When it comes to systems security engineering, randomness is everything. So many exploit mitigation technologies and cryptographic primitives rely on reliable, statistical randomness that getting it wrong is detrimental to the system as a whole.  That said, there are some common misunderstandings about both randomness and entropy that many people hold, and a whole lot about entropy and randomness that goes generally untaught. 

Hopefully this primer, largely written from a FIPS 140 and Common Criteria perspective, will address those and provide a clear view of the subject without getting too much in the weeds.
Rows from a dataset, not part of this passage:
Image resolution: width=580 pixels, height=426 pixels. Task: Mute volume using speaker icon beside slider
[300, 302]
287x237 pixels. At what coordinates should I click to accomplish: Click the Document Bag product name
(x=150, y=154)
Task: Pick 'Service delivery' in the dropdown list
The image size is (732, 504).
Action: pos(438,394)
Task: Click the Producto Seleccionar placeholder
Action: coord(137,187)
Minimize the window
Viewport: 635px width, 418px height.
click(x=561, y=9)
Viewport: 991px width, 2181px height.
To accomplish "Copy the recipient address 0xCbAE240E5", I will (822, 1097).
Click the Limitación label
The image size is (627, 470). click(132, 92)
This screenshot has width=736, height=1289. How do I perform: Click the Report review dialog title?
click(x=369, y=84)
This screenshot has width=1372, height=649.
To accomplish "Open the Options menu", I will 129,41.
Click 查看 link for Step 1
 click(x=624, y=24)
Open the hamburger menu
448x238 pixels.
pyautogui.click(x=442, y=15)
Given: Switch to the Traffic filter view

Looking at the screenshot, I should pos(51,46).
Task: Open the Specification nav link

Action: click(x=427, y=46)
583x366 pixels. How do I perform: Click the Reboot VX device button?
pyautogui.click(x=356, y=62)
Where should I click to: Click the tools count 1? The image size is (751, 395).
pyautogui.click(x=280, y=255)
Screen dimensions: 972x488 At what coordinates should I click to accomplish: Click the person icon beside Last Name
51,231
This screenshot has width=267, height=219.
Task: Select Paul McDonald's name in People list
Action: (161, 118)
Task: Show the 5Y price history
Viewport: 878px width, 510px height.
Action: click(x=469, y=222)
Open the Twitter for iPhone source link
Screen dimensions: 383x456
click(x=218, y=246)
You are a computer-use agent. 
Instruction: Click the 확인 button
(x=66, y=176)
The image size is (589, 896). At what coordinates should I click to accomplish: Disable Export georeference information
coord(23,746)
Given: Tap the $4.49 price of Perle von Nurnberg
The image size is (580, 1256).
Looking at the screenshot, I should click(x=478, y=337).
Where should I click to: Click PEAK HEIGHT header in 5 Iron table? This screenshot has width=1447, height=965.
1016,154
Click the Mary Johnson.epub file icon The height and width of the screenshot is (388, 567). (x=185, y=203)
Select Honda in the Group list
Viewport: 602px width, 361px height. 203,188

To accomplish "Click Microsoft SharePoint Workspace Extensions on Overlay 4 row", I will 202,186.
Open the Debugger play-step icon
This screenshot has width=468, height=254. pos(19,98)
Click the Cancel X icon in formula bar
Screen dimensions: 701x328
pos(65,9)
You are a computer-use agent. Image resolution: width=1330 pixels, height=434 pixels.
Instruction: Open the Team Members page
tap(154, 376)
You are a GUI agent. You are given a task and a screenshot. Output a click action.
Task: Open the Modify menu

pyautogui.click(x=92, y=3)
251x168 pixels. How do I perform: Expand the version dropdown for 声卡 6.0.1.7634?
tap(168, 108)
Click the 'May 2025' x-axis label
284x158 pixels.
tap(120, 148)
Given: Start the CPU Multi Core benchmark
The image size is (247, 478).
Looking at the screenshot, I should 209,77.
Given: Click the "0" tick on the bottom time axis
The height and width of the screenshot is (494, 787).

Where Do We Use Randomness?

Random numbers show up in various places in a properly implemented, modern, computer systems.  Some places where unpredictability is either an asset for, or key to, systems security are:

  • TCP/UDP source port numbers
  • TCP Sequence Numbers
  • Process IDs
  • Stack Canaries
  • Stack base and heap allocation offsets in ASLR

And, of course, randomness is incredibly important to cryptographic operations. Some of the places where random numbers materialize in that context include:

  • Cryptographic key material
  • Initialization Vectors
  • Salts

True Randomness vs Pseudo-Randomness

True randomness is incredibly hard to measure.  A bit string such as 11011101110111011101 might legitimately be produced by a true random number generator. However, you will note, that it clearly has a repeating pattern.  Proving that a source of entropy (i.e., randomness) is actually producing random values is notoriously difficult.  Many sources may have a bias which render them ineffective as a source of random material in and of them selves.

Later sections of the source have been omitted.